Task material section start
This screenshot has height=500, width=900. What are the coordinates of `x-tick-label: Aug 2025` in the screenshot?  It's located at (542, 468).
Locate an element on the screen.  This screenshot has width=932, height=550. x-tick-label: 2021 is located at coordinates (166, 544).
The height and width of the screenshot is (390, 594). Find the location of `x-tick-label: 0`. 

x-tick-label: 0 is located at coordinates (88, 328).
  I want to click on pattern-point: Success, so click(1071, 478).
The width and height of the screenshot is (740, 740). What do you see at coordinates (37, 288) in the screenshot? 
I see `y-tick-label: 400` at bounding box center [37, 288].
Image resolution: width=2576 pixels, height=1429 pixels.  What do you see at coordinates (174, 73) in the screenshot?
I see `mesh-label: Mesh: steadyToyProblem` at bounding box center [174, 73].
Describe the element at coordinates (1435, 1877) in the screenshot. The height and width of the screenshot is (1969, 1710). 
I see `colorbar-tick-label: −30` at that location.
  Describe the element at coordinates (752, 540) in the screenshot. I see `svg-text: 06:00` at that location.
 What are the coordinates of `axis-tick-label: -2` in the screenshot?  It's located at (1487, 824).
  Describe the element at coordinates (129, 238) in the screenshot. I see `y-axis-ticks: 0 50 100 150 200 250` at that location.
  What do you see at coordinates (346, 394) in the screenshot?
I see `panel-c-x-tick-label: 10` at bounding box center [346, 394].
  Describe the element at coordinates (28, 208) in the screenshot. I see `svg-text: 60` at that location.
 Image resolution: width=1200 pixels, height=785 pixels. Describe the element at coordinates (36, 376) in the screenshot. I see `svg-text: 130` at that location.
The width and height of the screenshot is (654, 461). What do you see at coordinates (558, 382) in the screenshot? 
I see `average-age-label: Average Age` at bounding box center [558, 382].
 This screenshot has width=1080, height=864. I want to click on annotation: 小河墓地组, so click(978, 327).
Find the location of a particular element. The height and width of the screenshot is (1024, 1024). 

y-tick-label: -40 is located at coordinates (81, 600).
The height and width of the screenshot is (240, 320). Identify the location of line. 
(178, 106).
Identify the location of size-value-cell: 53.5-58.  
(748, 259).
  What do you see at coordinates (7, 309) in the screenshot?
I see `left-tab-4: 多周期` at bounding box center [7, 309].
Task material section end
| Your goal |
Could you give back, unchanged, every line from the one containing "Find the location of a" through the one containing "(178, 106).", with both of those lines included?

| Reply to the exercise |
Find the location of a particular element. The height and width of the screenshot is (1024, 1024). 

y-tick-label: -40 is located at coordinates (81, 600).
The height and width of the screenshot is (240, 320). Identify the location of line. 
(178, 106).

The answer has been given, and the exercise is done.